Expected Output: ('Project', ['employees.name'], ('Join', 'inner', 'employees.dept_id = departments.id', ('Filter', 'employees.salary > 100000', ('Scan', 'employees', ['employees.name', 'employees.dept_id', 'employees.salary'])), ('Filter', 'departments.region_id = 1', ('Scan', 'departments', ['departments.id', 'departments.region_id']))))

Explanation: The salary predicate is pushed to the employees side, the region predicate to the departments side, both scans are trimmed, and a final project keeps only the requested output column.
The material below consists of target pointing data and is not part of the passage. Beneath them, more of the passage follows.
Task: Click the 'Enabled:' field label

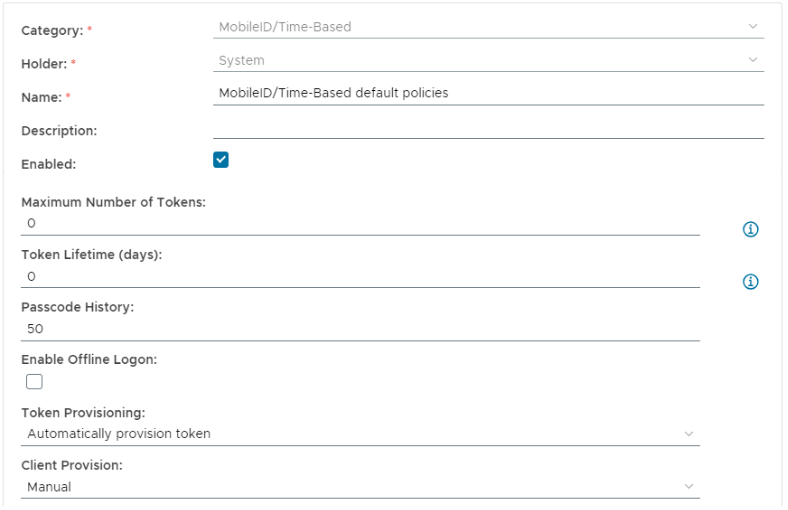Action: coord(49,164)
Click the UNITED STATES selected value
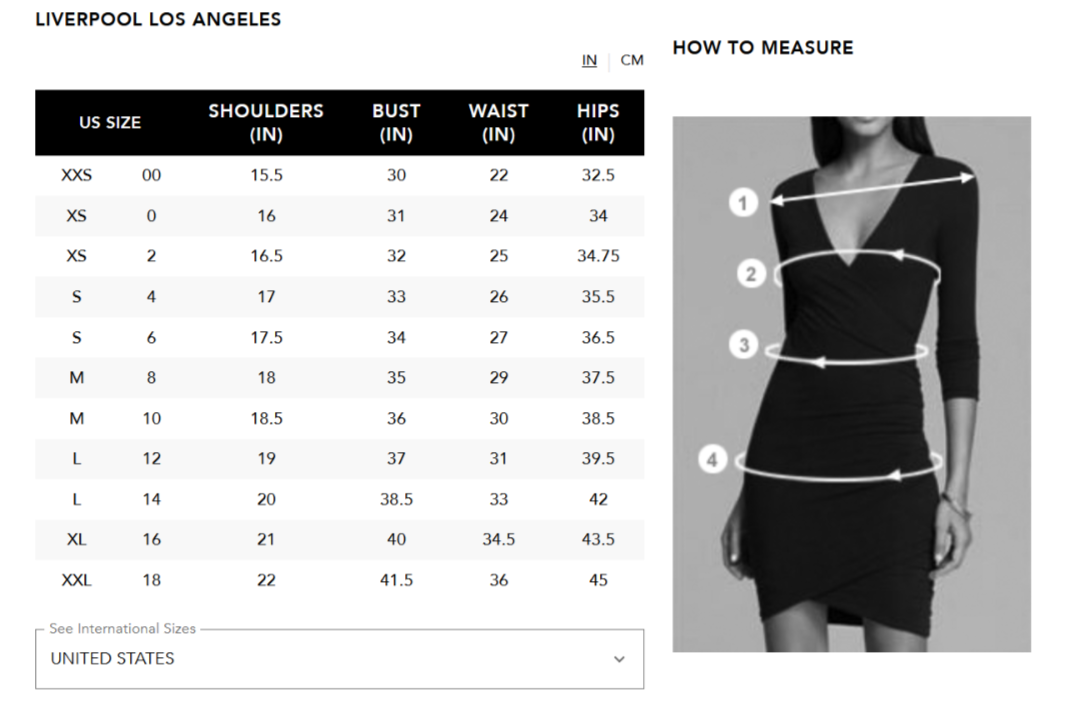Image resolution: width=1066 pixels, height=717 pixels. pos(113,658)
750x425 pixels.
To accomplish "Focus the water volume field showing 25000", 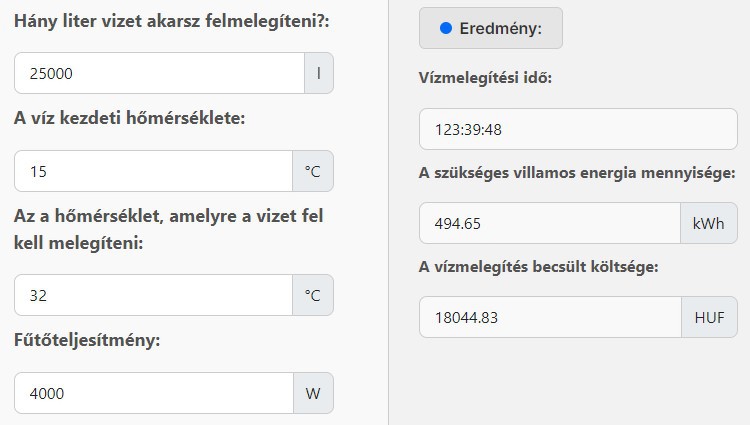I will (160, 73).
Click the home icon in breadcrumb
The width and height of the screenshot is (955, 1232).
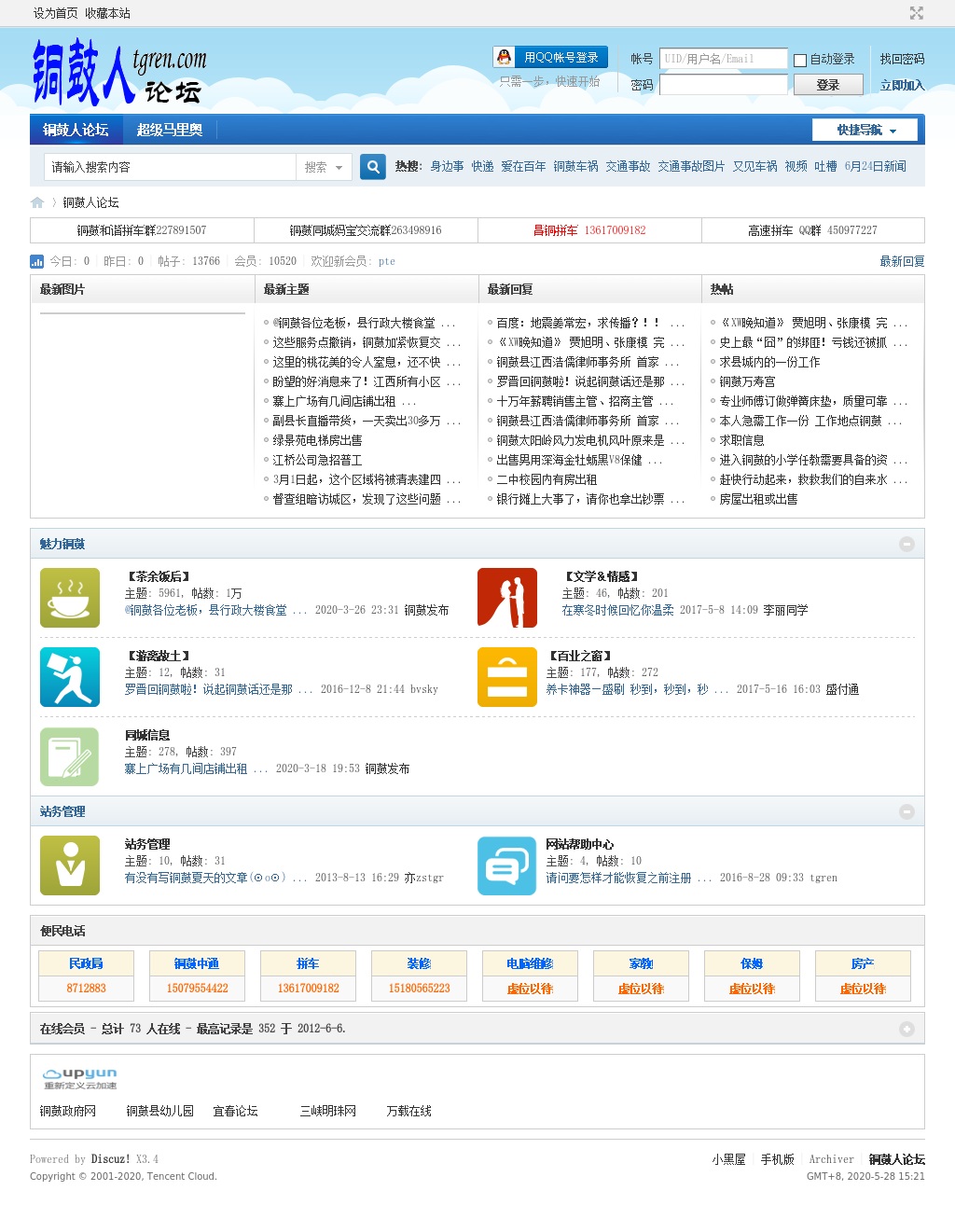[x=37, y=202]
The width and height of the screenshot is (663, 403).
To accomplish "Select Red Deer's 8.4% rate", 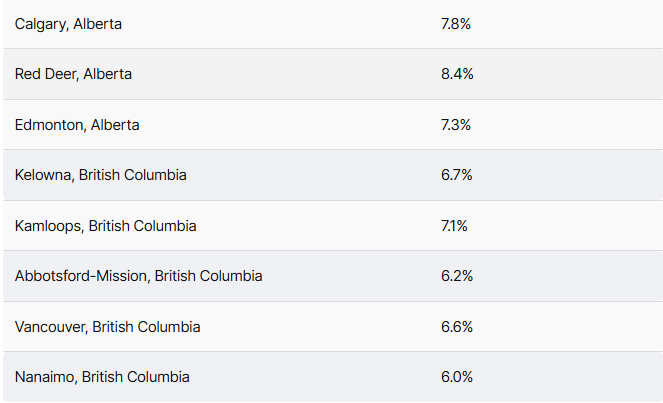I will [x=457, y=74].
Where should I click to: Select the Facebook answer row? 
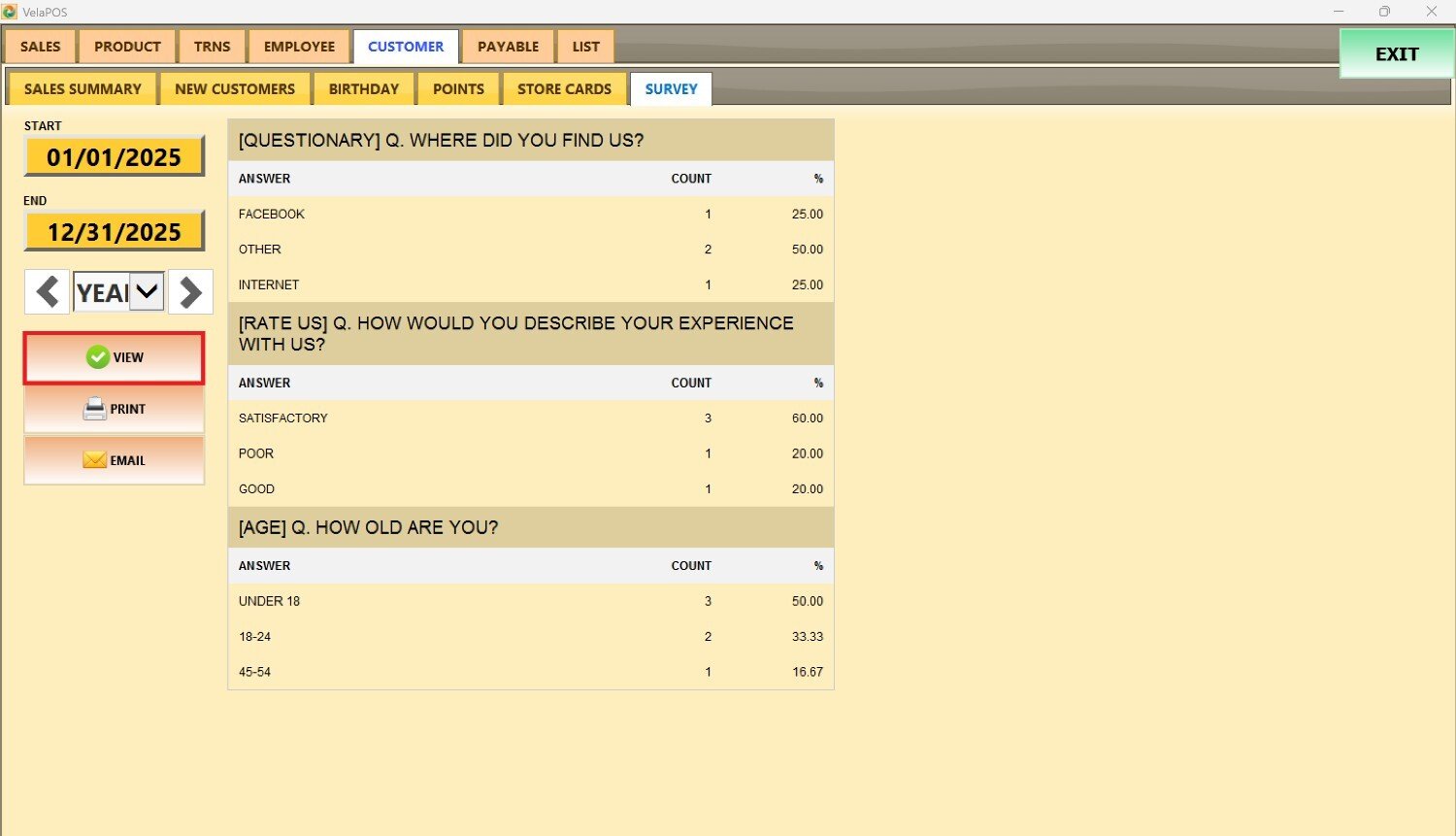530,215
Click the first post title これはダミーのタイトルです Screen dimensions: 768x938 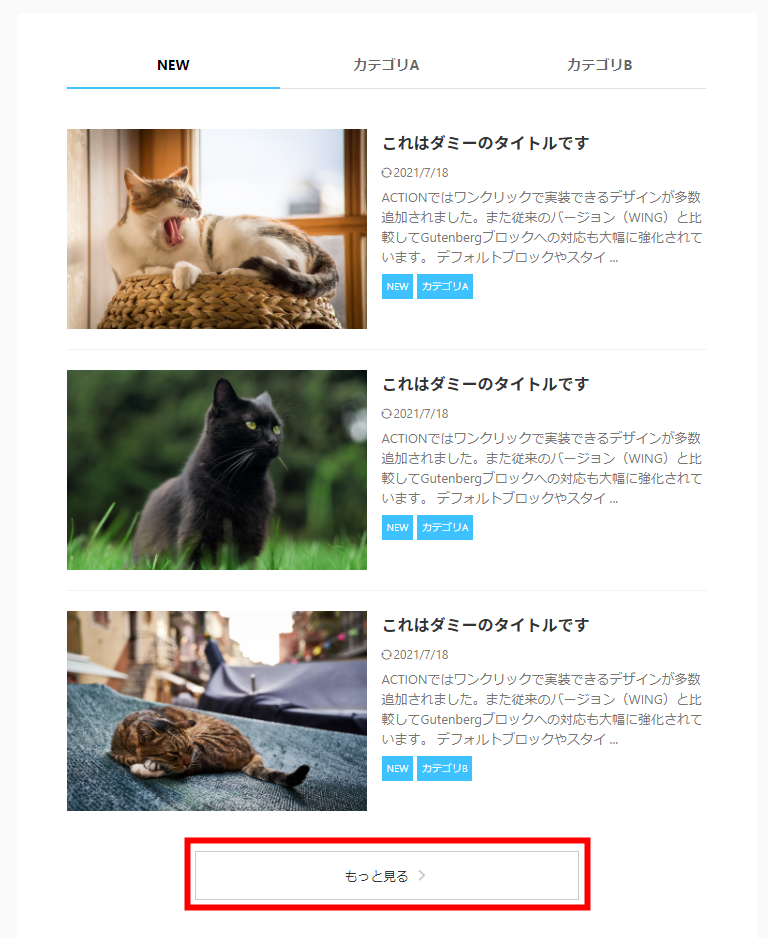click(486, 143)
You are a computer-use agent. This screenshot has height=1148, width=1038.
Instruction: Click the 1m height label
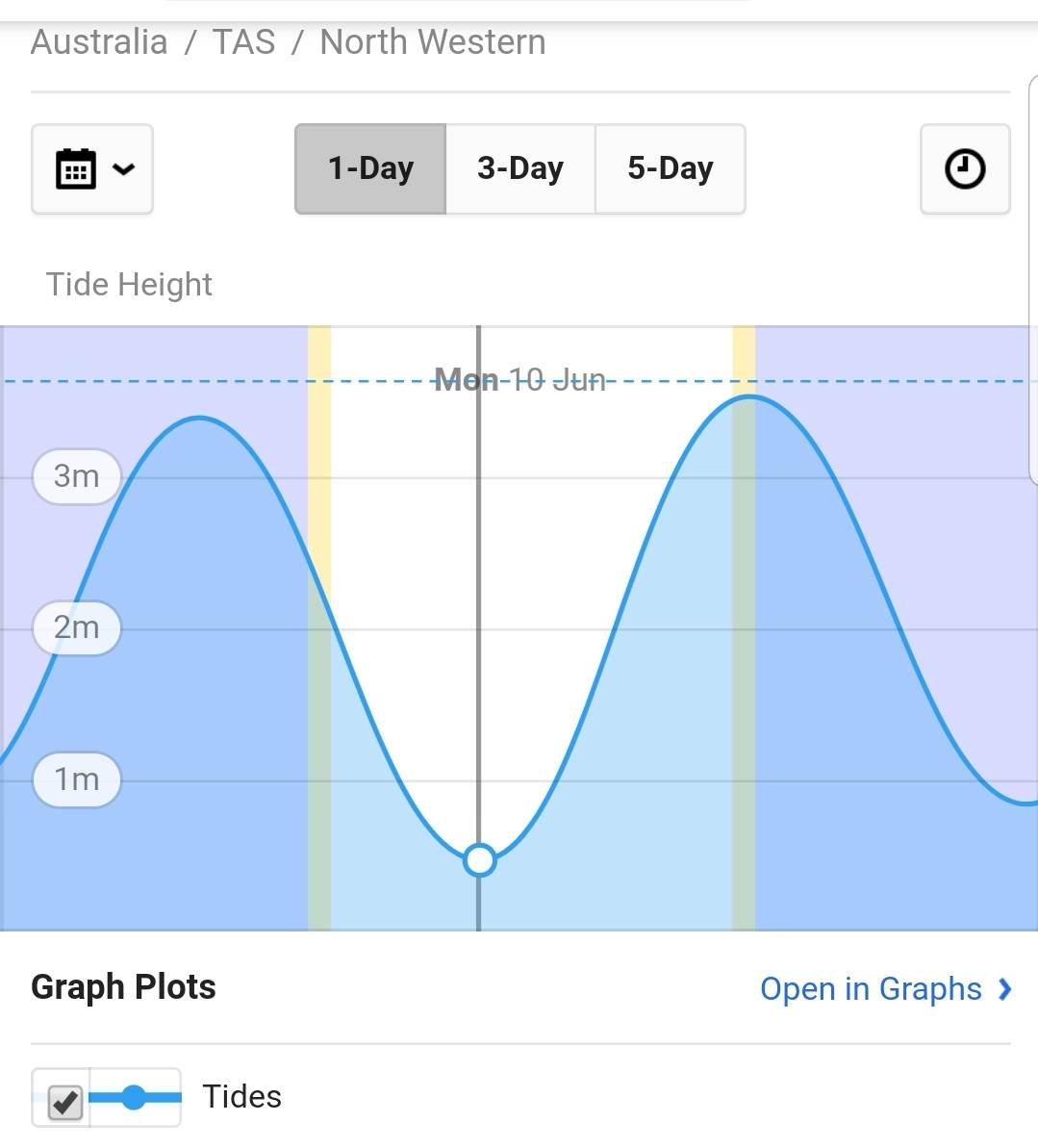77,778
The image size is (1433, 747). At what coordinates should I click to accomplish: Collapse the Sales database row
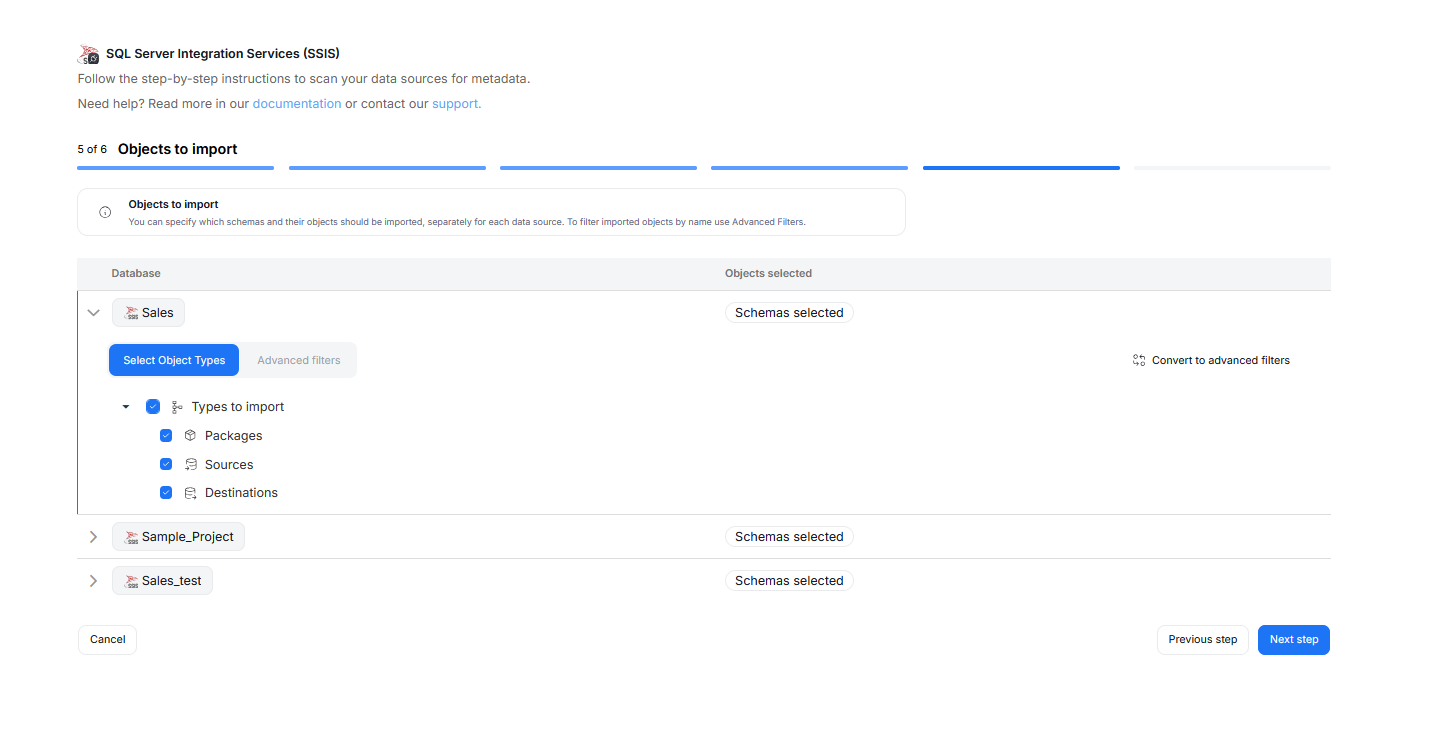point(94,313)
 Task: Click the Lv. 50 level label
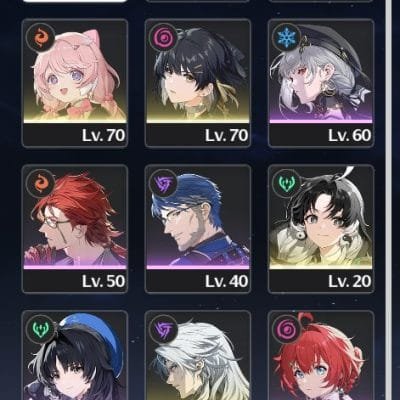point(103,281)
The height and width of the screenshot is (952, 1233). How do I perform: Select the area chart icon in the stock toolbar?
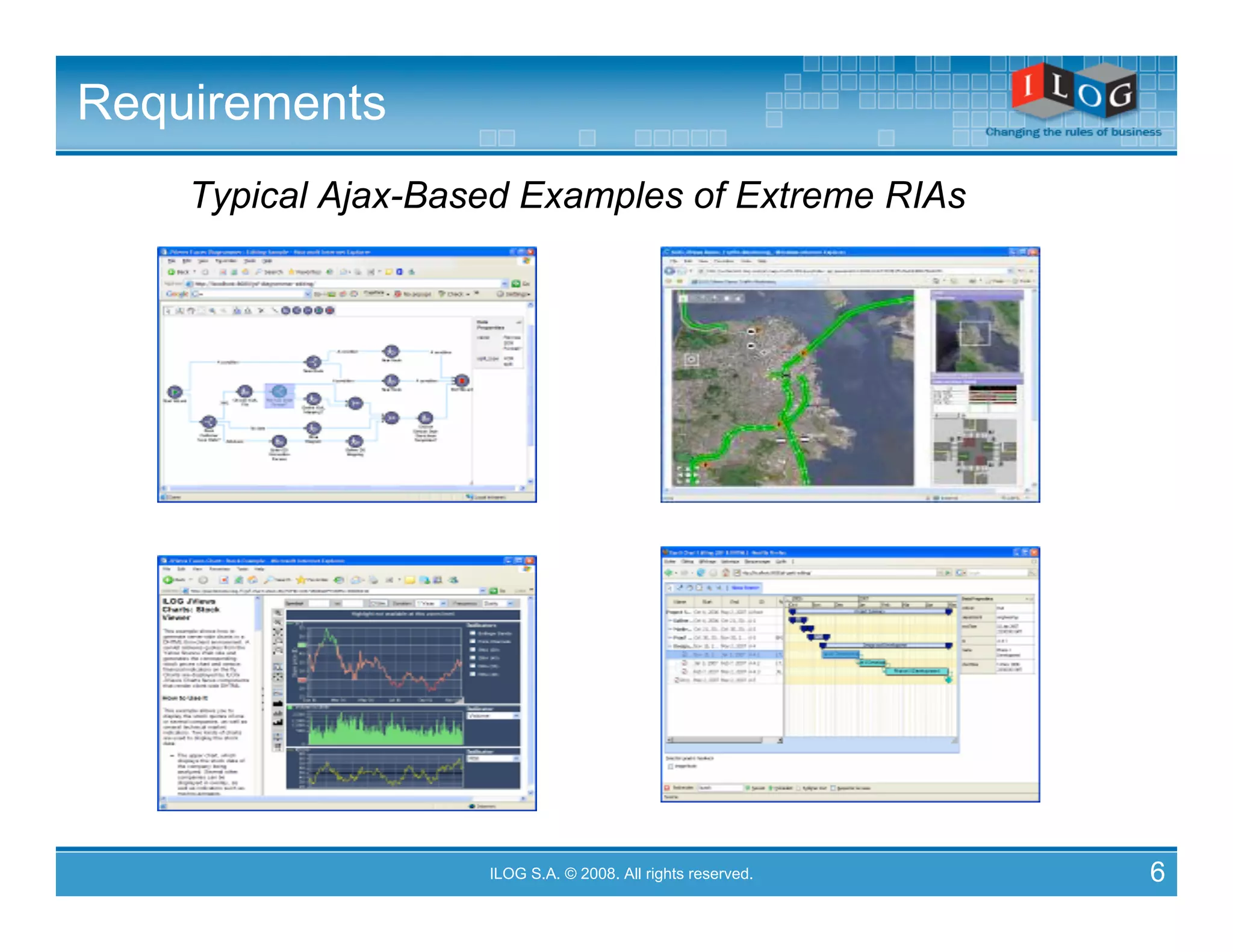278,703
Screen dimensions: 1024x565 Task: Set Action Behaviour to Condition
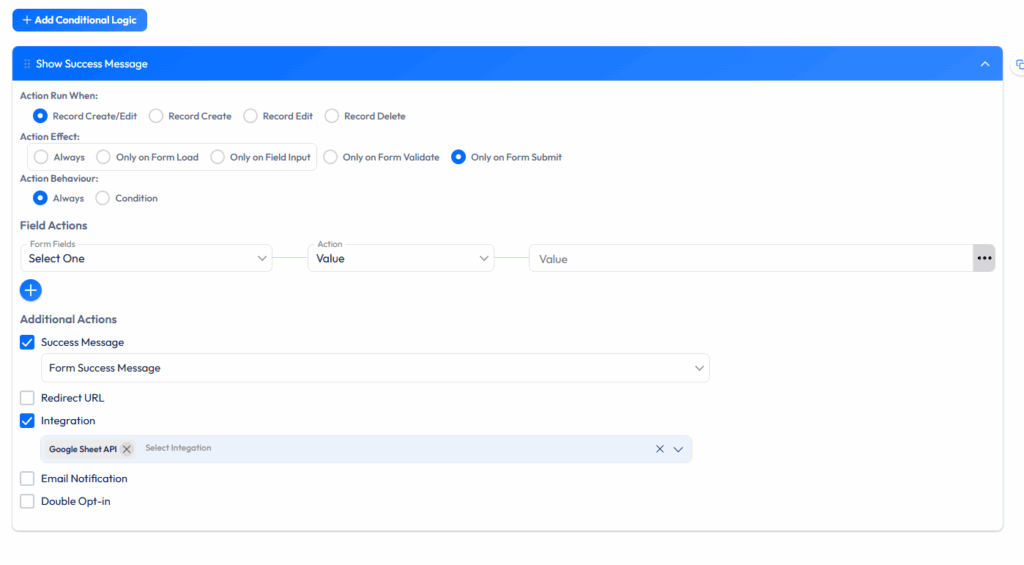pos(103,198)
Input: ('Project', ['orders.id'], ('Filter', 'orders.amount > 50', ('Scan', 'orders', ['orders.id', 'orders.customer_id', 'orders.amount'])))

Expected Output: ('Project', ['orders.id'], ('Filter', 'orders.amount > 50', ('Scan', 'orders', ['orders.id', 'orders.amount'])))

Explanation: The scan keeps only `orders.id` for output and `orders.amount` for the filter. `orders.customer_id` is pruned away.

Input: ('Project', ['a.id', 'c.flag'], ('Filter', 'a.value > 10 AND c.flag = 1 AND a.id = c.id', ('Join', 'inner', 'b.c_id = c.id', ('Join', 'inner', 'a.b_id = b.id', ('Scan', 'a', ['a.id', 'a.b_id', 'a.value', 'a.extra']), ('Scan', 'b', ['b.id', 'b.c_id', 'b.payload'])), ('Scan', 'c', ['c.id', 'c.flag', 'c.note']))))

Expected Output: ('Project', ['a.id', 'c.flag'], ('Join', 'inner', 'b.c_id = c.id AND a.id = c.id', ('Project', ['a.id', 'a.value', 'b.c_id'], ('Join', 'inner', 'a.b_id = b.id', ('Filter', 'a.value > 10', ('Scan', 'a', ['a.id', 'a.b_id', 'a.value'])), ('Scan', 'b', ['b.id', 'b.c_id']))), ('Filter', 'c.flag = 1', ('Scan', 'c', ['c.id', 'c.flag']))))

Explanation: Left-only and right-only predicates are pushed to the leaves. The cross-side predicate `a.id = c.id` is merged into the outer join condition. Extra columns needed only for internal joins are removed by inserted projects.

Input: ('Scan', 't', ['t.a', 't.b'])

Expected Output: ('Scan', 't', ['t.a', 't.b'])

Explanation: Edge case: a single scan with nothing to optimize should remain unchanged.

Input: ('Join', 'inner', 'x.a = y.a AND x.b > 0', ('Scan', 'x', ['x.a', 'x.b', 'x.c']), ('Scan', 'y', ['y.a', 'y.d']))

Expected Output: ('Join', 'inner', 'x.a = y.a', ('Filter', 'x.b > 0', ('Scan', 'x', ['x.a', 'x.b', 'x.c'])), ('Scan', 'y', ['y.a', 'y.d']))

Explanation: The single-side condition `x.b > 0` is pushed out of the join condition and applied directly on the left input.

Hints

Think top-down: every subtree only needs to keep the columns required by its parent, plus any columns needed to evaluate filters or join conditions.
Split conjunctions into atomic predicates, then compare the referenced columns with the columns available on the left and right side of a join.

Quick Overview

This question evaluates understanding of relational algebra, query optimization techniques, and tree-based plan transformations such as predicate pushdown and projection pruning.